KUPANG, (DUNIAHEADLINE) – Seorang guru di SD GMIT Oesusu, Desa Kualeu, Kecamatan Amanatun Selatan, Kabupaten Timor Tengah Selatan, Nusa Tenggara Timur (NTT), Triyanus Tanaem, menyampaikan klarifikasi terkait tudingan mencuri kayu yang membuatnya dilaporkan ke polisi. Ia mengungkapkan kronologi peristiwa yang bermula dari masa pengabdiannya sejak 1999 hingga proses hukum yang bergulir pada 2025 dan 2026.
Menanam Pohon Sejak Awal Pengabdian
Triyanus mulai mengajar di SD GMIT Oesusu pada 1999. Saat itu, sekolah masih sederhana dan hanya memiliki tiga guru, yakni Kepala Sekolah Agustinus Tahun, Marten Laeboke, serta Yohanes Ati.
Menurut Triyanus, pada masa awal pengabdian, ia menanam sejumlah pohon mahoni dan gamalina di halaman mes guru yang ditempatinya. Mes tersebut berjarak sekitar 400 meter di sebelah barat sekolah, dengan kondisi bangunan beratap seng, berdinding tanah, dan berlantai tanah.
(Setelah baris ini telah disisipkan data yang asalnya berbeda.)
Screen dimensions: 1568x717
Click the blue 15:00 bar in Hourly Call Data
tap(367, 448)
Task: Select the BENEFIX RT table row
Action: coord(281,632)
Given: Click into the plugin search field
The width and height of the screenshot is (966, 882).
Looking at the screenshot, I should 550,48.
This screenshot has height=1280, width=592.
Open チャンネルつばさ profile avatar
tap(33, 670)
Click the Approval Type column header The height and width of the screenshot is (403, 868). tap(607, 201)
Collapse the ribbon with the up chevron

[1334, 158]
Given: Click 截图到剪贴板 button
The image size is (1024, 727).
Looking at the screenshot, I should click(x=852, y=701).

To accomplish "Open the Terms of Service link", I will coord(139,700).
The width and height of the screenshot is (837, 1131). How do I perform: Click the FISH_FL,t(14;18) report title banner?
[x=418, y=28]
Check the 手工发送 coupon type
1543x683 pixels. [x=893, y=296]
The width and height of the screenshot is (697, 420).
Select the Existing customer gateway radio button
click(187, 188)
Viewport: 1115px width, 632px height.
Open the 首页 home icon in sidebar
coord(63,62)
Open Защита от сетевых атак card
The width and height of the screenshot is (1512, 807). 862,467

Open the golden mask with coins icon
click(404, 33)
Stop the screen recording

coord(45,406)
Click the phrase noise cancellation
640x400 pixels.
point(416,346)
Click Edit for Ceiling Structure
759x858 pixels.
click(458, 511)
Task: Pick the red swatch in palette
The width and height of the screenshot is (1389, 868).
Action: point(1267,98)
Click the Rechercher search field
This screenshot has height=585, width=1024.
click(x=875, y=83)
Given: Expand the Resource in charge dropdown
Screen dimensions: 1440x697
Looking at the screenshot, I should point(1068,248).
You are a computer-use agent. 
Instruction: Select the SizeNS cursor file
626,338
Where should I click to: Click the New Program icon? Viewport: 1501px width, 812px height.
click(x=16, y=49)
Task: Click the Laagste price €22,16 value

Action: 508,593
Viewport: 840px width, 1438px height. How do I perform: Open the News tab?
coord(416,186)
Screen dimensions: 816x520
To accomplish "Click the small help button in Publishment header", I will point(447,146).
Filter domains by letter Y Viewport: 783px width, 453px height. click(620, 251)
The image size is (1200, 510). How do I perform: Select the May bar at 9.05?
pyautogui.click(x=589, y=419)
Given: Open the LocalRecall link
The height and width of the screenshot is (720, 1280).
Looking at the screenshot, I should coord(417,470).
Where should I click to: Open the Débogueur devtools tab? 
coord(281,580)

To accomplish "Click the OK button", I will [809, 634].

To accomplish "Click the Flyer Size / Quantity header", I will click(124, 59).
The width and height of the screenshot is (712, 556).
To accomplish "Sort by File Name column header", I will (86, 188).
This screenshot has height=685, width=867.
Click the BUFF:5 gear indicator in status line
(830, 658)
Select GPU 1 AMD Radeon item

Bersama guru dan siswa, ia juga menanam pohon di sepanjang batas sekolah yang kini telah tumbuh besar. Triyanus menjelaskan bahwa lahan sekolah merupakan pemberian Suku Tampani untuk kepentingan pendidikan masyarakat Desa Oesusu dan sekitarnya.
Pada Agustus 2025, Triyanus menebang lima pohon, dua mahoni dan tiga gamalina, yang menurutnya ditanam sendiri di halaman mes guru. Kayu tersebut rencananya digunakan untuk memperbaiki bagian mes yang sudah lapuk.
“Mes guru sudah lama dan kayunya rusak, jadi saya potong untuk membuat usuk. Ada 24 batang, satu rusak, jadi tinggal 23 batang. Namun, belum sempat dipakai karena sudah ditegur,” ujar Triyanus kepada Kompas.com, Senin (16/2/2026).
Dipanggil Polisi dan Diminta Ganti Rugi
Sekitar dua pekan setelah penebangan, Triyanus didatangi anggota Polsek Oinlasi bersama Kepala Dusun Natalius Tefa dan diminta datang ke kantor polisi tanpa surat panggilan resmi.
Di Polsek Oinlasi, ia mengaku bertemu dua anak Agustinus Tahun, salah satunya Sefri Tahun, yang menuduhnya menebang pohon milik ayah mereka. Triyanus menyebut dirinya diminta membayar ganti rugi sebelum diperbolehkan pulang.
Ia kemudian meminjam uang dari seorang sopir di pasar dan menyerahkan Rp 2 juta kepada pihak pelapor, disaksikan anggota polisi. Meski telah membayar ganti rugi, kayu hasil potongan tersebut tidak jadi digunakan untuk memperbaiki mes guru.